Mientras un grupo de jóvenes caracterizados por portar una especie de guante blanco -tiempo después se sabría que pertenecían al batallón Olimpia, un cuerpo destinado a garantizar la seguridad durante los juegos que estaba formado por miembros del ejército y, tal vez, por miembros del equipo de seguridad del presidente- toman el edificio Chihuahua para proceder al arresto de los líderes del CHN, los misteriosos disparos alcanzan también a miembros del ejército que, al parecer desconcertados, se defienden haciendo fuego a diestro y siniestro, encerrando a una multitud despavorida en medio de un letal fuego cruzado. Los testigos hablan de cientos de muertos.

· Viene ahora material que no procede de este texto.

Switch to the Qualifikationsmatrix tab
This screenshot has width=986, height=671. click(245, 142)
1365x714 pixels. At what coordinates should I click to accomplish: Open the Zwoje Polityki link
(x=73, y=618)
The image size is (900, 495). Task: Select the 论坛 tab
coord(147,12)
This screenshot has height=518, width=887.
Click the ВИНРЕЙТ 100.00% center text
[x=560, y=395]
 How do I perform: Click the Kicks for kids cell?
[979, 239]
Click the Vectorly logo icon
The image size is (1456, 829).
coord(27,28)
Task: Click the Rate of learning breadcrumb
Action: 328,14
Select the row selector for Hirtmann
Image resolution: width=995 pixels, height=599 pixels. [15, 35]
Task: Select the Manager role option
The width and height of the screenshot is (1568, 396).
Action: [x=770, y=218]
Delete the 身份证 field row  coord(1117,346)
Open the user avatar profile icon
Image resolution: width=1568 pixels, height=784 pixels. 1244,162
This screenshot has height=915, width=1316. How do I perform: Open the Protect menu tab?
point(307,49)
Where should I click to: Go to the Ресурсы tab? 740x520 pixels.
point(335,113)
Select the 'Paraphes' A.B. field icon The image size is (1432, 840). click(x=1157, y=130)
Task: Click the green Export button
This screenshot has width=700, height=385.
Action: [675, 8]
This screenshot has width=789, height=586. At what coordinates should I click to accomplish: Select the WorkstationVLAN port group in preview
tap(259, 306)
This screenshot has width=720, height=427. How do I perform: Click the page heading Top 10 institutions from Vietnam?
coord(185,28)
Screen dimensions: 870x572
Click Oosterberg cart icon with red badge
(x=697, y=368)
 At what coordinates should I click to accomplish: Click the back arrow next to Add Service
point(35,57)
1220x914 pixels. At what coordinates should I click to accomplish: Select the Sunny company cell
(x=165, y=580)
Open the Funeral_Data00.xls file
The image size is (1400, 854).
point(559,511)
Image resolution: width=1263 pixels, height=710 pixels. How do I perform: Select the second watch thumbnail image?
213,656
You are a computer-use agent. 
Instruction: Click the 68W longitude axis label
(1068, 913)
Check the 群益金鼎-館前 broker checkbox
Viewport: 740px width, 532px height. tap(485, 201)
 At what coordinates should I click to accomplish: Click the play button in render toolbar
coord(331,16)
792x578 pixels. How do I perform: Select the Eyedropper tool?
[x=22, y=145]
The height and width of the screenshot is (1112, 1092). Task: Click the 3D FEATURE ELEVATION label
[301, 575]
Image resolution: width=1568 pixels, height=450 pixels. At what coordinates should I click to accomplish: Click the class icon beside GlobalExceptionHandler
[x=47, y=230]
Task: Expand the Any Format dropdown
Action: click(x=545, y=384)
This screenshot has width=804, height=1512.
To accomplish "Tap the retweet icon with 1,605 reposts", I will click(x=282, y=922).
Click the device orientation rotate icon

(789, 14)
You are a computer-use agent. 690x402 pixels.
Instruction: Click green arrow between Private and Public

"En la plaza se ha generalizado la balacera. Mujeres, niños, jóvenes y adultos corren despavoridos; algunos se tiran al suelo; otros buscan protección en las escalinatas o entre los vestigios prehispánicos; otras más se esconden debajo y detrás de los automóviles estacionados, o intentan refugiarse en los departamentos de Tlatelolco. Mucha gente logra huir por el costado oriente de la plaza, otras personas se topan con columnas de soldados que empuñaban sus armas a bayoneta calada y disparaban a todas direcciones. Las menos afortunadas están tendidas en el suelo, muertas o heridas", describe Consuelo Sánchez en su Cronología documental de 1968. La matanza se extendería durante más de dos horas.
Se calcula que más de 300 personas perdieron la vida aquella tarde, atrapadas en medio de un fuego cruzado orquestado por las autoridades
Desde el día siguiente y hasta hoy, cuando se cumplen 50 años de la tragedia, la misma confusión que reinó en la plaza aquel 2 de octubre ha presidido las explicaciones sobre lo que sucedió. El Gobierno achacó la carnicería a los propios estudiantes, que la habrían orquestado para ganar sus "muertitos", en expresión del propio Díaz Ordás. La sospecha sobre la participación del Gobierno sobreviviría a aquella teoría y, con el paso de los años, han sido muchos los documentos que la han respaldado.
En 2006, un informe elaborado por la Fiscalía Especial para Movimientos Sociales y Políticos del Pasado confirmaría la responsabilidad política de la masacre, al hablar de una operación concertada entre el batallón Olimpia y el ejército. "La Operación Galeana y la coordinación interinstitucional desplegada muestra que hubo una decisión de Estado de masacrar a la población allí reunida. Que esta población fue considerada como el núcleo activo del grupo nacional que debía ser aniquilado en aras de la estabilidad del sistema autoritario que se buscaba modificar", concluye el informe. Se calcula que más de 300 personas perdieron la vida aquella tarde en Tlatelolco, aunque algunas fuentes defienden que la cifra real apenas alcanza los 68 fallecidos.
Sea como fuere, los sucesos del 2 de octubre supusieron el brusco final del espíritu rebelde que se había despertado en México aquel verano de 1968. El movimiento estudiantil nunca se recuperó, mientras muchos de sus miembros eran arrestados y condenados a penas que les llevarían a pasar, en la mayoría de los casos, entre 2 y 3 años entre rejas. México pudo celebrar en paz sus Juegos Olímpicos y Díaz Ordás conluiría su mandato presidencial en 1970 y -el resto de su vida- "convencido de que había hecho lo correcto para salvar al país de un conjura comunista tramada en el extranjero". Las balas, una vez más, habían vencido a la rebeldía.